0

I just need to know if we can convert a scanned pdf file to an editable pdf file using python. I know couple of libraries out there like pytesseract, pyocr. Guidance in this regard will be highly appreciated. Thanks

Umar Aftab
  • 147
  • 4
  • 15

2 Answers2

0

A scanned pdf document (number of images combined into one pdf document) saved in pdf format. But in this pdf file, unable to select a single letter of the text and even search for this letter also.

I also faced the same problem. Hence I have handled this with 3 lines of code. It converts scanned pdf files into a select and searchable text pdf document.
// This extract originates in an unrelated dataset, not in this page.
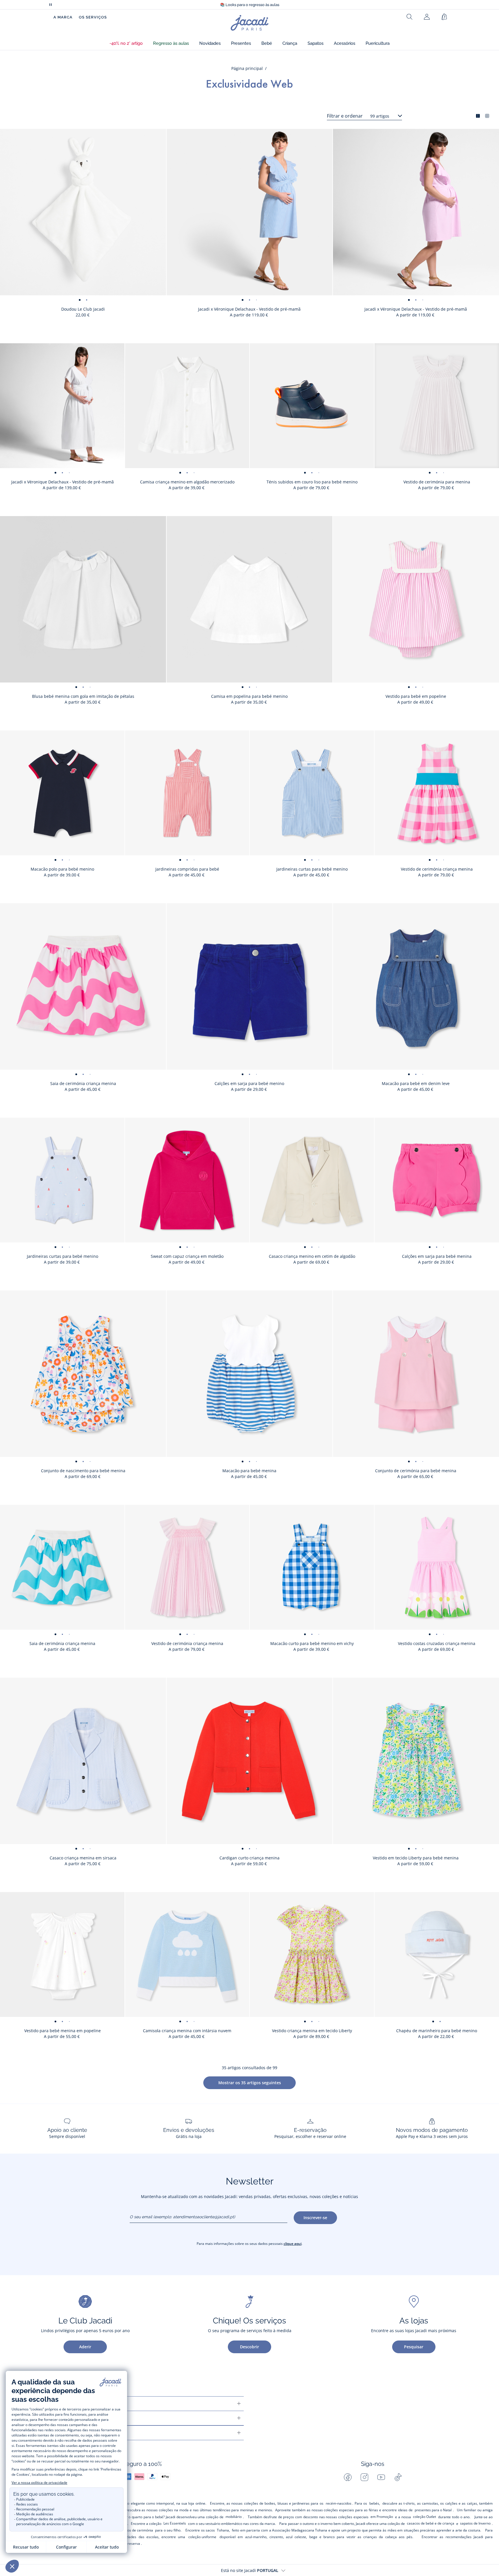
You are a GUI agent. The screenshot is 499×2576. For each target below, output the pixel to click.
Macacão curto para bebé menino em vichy (312, 1643)
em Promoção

Hope it works for you!

import ocrmypdf
def scannedPdfConverter(file_path, save_path):
    ocrmypdf.ocr(file_path, save_path, skip_text=True)
    print('File converted successfully!')
-3
import os
import subprocess

for top, dirs, files in os.walk('/my/pdf/folder'):
    for filename in files:
        if filename.endswith('.pdf'):
            abspath = os.path.join(top, filename)
            subprocess.call('lowriter --invisible --convert-to doc "{}"'
                            .format(abspath), shell=True)

Referenced fromn here

You should look before you ask.

DUDANF
  • 2,618
  • 1
  • 12
  • 42